* [Extrait fourni]
·····
Soudain, chutes et envols. Amour toujours…De l’école à l’EHPAD, variations sur l’art d’aimer.

© Christophe Raynaud de Lage

© Christophe Raynaud de Lage

Librement inspiré des Fragments d’un discours amoureux de Roland Barthes, cette ballade en forme de balade nous promène sur les sentiers buissonniers des infinies variations du sentiment amoureux. Des questionnements au centre des préoccupations pré-adolescentes et adolescentes, mais de tous les âges aussi.

Il faisait beau ce jour-là dans le Parc des Buttes-Chaumont. Deux rangées de bancs avaient été disposées de chaque côté d’une aire centrale. Un dispositif, le jardin mis à part, transposable dans les lieux les plus divers, de la salle de classe au foyer ou au réfectoire. Ici une « trouée dans la ville », là une trouée dans le temps et l’espace, hors contexte. Des « ados » comédiennes se poursuivent et jouent à cache-cache. Lorsqu’elles s’arrêtent c’est pour livrer une forme de mal de vivre, l’absence d’envie, de désir, leur perception du monde : une platitude sans futur ni passé, où rien ne se passe et où le temps lui-même ne passe pas. Pourtant survit l’attente diffuse de quelque chose ou plutôt de quelqu’un qui les « dérobe », les vole à elles-mêmes – pour les oiseaux, c’est sûr, c’est plus facile, le vol… Nous voici projetés façon zapping dans de courtes et dynamiques saynètes qui dessinent, sans vraiment raconter une histoire, une carte du Tendre où émois, hésitations et abandons forment une grille contrastée et où amour et désillusions se donnent la main.
·····
Recopiez à l'identique le passage de l'extrait fourni qui s'ouvre sur les mots contenant « Soudain, chutes et » et se ferme sur « les âges aussi. ». Les lignes n'ont aucun lien avec l'extrait fourni.

* [Données fournies]
·····
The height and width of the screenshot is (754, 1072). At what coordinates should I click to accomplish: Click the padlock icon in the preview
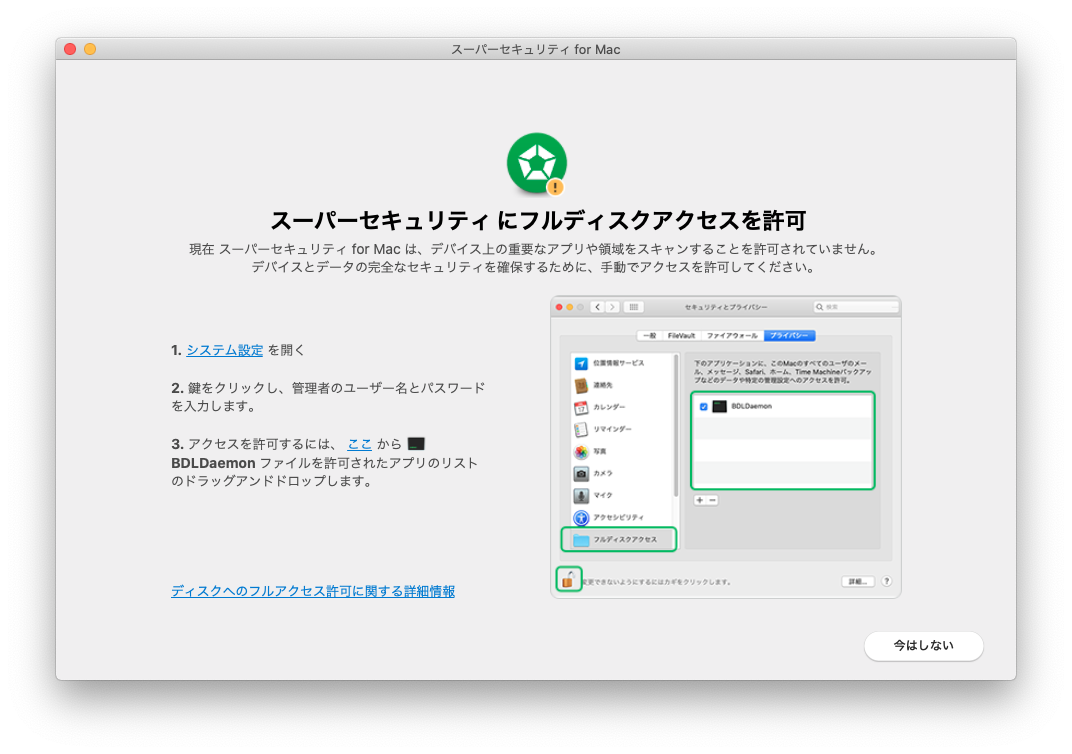pyautogui.click(x=568, y=579)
·····
* [Corrigé]
Soudain, chutes et envols. Amour toujours…De l’école à l’EHPAD, variations sur l’art d’aimer.

© Christophe Raynaud de Lage

© Christophe Raynaud de Lage

Librement inspiré des Fragments d’un discours amoureux de Roland Barthes, cette ballade en forme de balade nous promène sur les sentiers buissonniers des infinies variations du sentiment amoureux. Des questionnements au centre des préoccupations pré-adolescentes et adolescentes, mais de tous les âges aussi.